Work instructions: Any pictures in the records below must be left out when you repeat the lines from the line containing "The height and" through the line containing "1420x890 pixels." exactly.

+++ Provided information +++

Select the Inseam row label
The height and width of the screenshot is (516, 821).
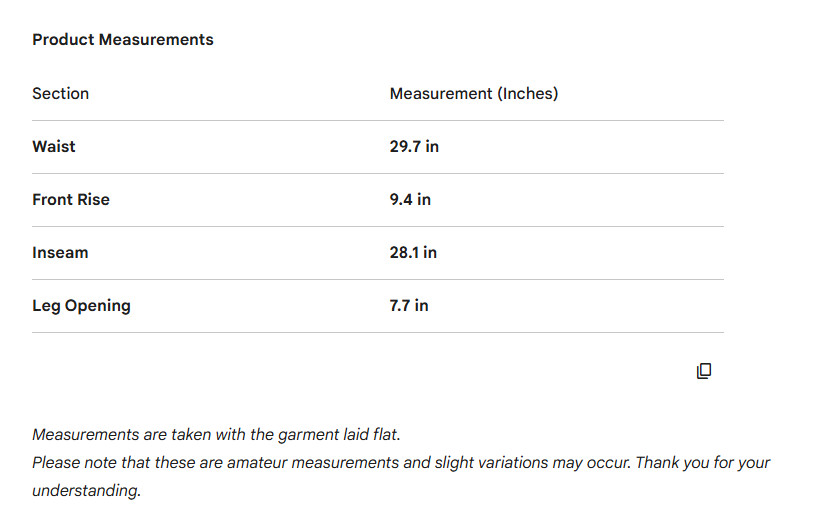(60, 252)
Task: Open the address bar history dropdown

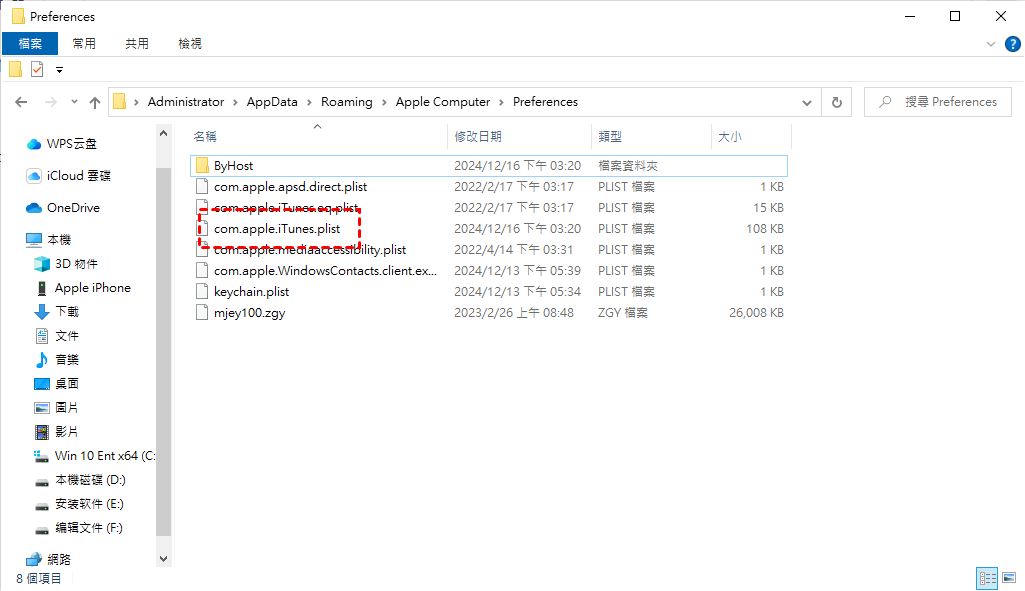Action: coord(807,102)
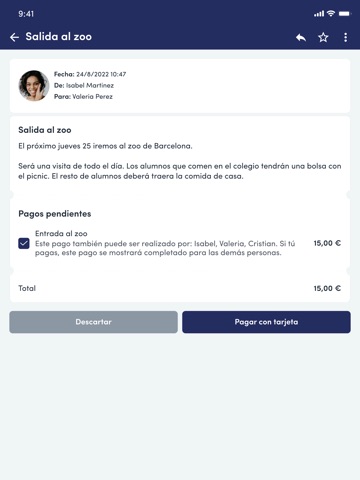Tap the cellular signal bars icon
This screenshot has width=360, height=480.
tap(319, 14)
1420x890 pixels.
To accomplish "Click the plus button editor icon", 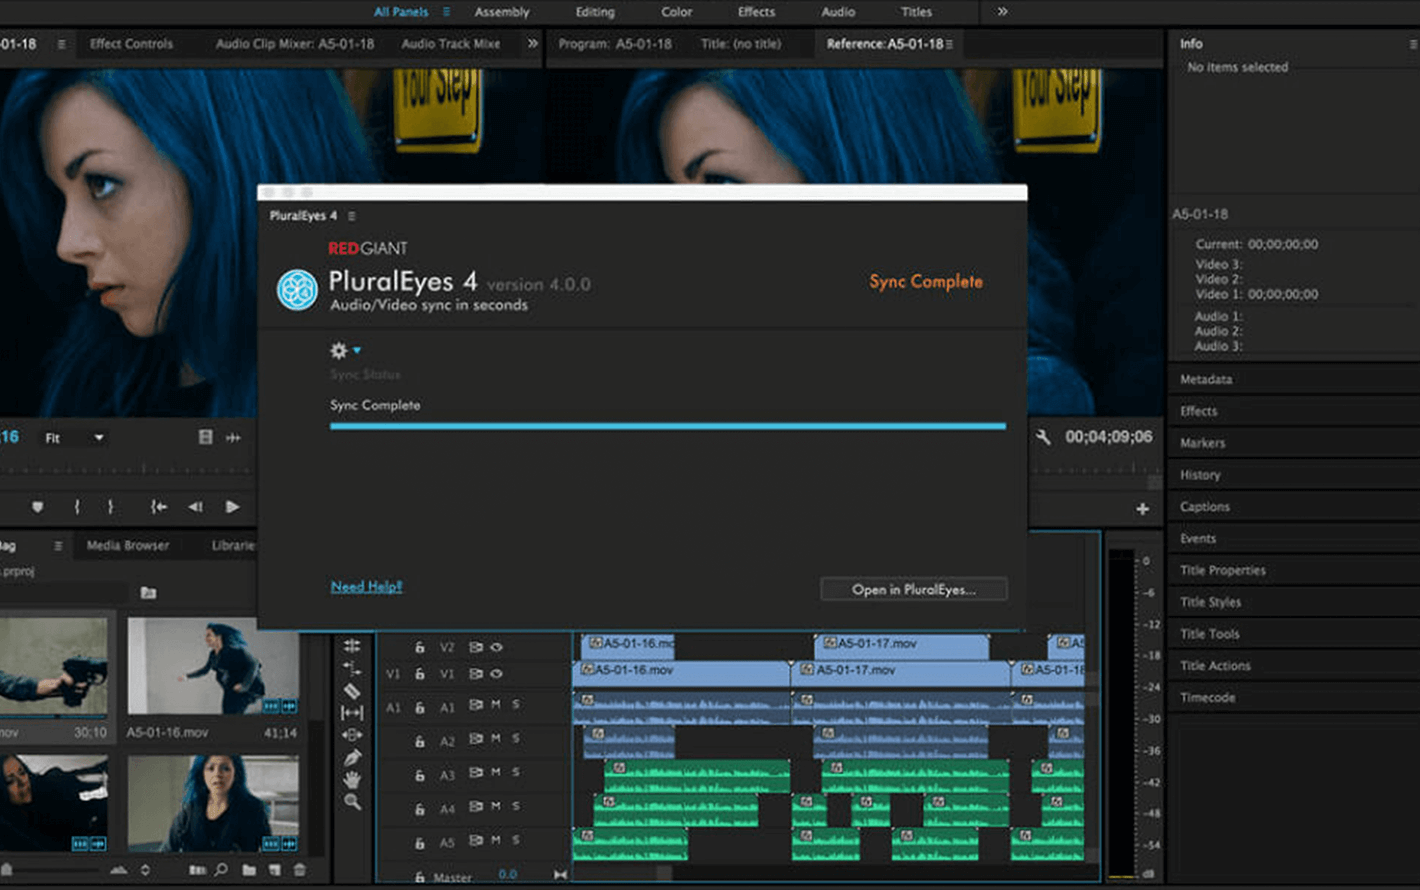I will click(1142, 509).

+++

Answer area:
The height and width of the screenshot is (516, 821).
(60, 252)
Task: Open the address bar history dropdown

Action: coord(807,102)
Tap the cellular signal bars icon
This screenshot has width=360, height=480.
tap(319, 14)
1420x890 pixels.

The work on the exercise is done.